Friday, July 25, 2014

Fallen Stars

I watched a movie the other day that contained the usual, euphoric ending of a man coming to the realization of his lackluster life and empty sense of love and intimacy, as well as the fruitless feeling of working a long, strenuous job and making endless money that he didn’t know what to do with. 

He met a woman who brought out the best in him so of course, in good Hollywood fashion, he left his current girlfriend, job, and city… and chose to take his money to travel the world and go on an adventure.

The last scene is him getting on an airplane with his new found love and venturing off into the skies. 

And then the credits rolled and the music played.

And the TV turned black.

And I sat there.  And stared at the screen.

What happens next?”

What about when he runs out of money and his “adventure” is done and he comes back home and life has gone on without him and people don’t know who he is and he has no idea where to “re-enter”?

Not exactly the intention of Hollywood I’m sure, but I couldn’t help but go there mentally.

The stars fell out of my eyes about 3 months into living in Cambodia, and the truth eventually set in about that journey.  But the truth is what made that experience so fantastic, so I’ll gladly take the fallen stars.

And lets just say, returning home, I actually never had any stars in my eyes to begin with, unless I thought about the white runny cheese from Tres Hermanos or my comfortable mattress I hadn’t slept on in two years. But those desires only last but a moment when the rest of the "real" stuff slaps you in the face and puts you on your knees.  

Although this transition has allowed for a painful 6 months, I have come to realize that I feel no permanency or grand connection to any city, state, or country.  And for that I am grateful. 

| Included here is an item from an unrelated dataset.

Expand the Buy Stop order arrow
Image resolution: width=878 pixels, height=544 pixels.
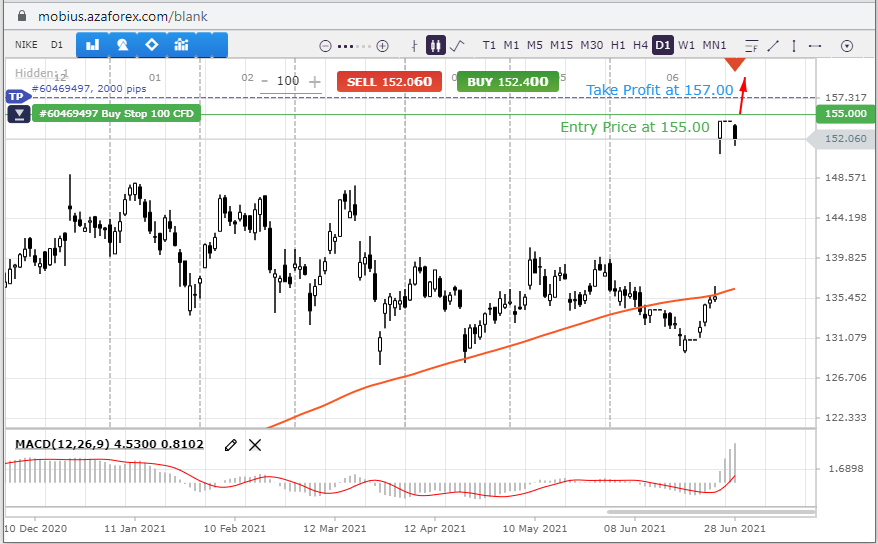point(19,115)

I know I’m uncomfortable now because nowhere on this Earth is my home.  I am restless and confused and frustrated and stretched every day as I dig into what the Lord wants for me.  And I suppose it’s that tension that makes me keep digging. 

Our Western culture teaches us to focus on the beautiful times of life and live them to the fullest.  But the more I learn about Christ, the more I see how we learn of Him in the midst of our own suffering and his ability to remind us that he is present at such times.  And not just spiritually present, but often so palpable that we can feel him dripping from our tears. 

Tears I never want to exchange.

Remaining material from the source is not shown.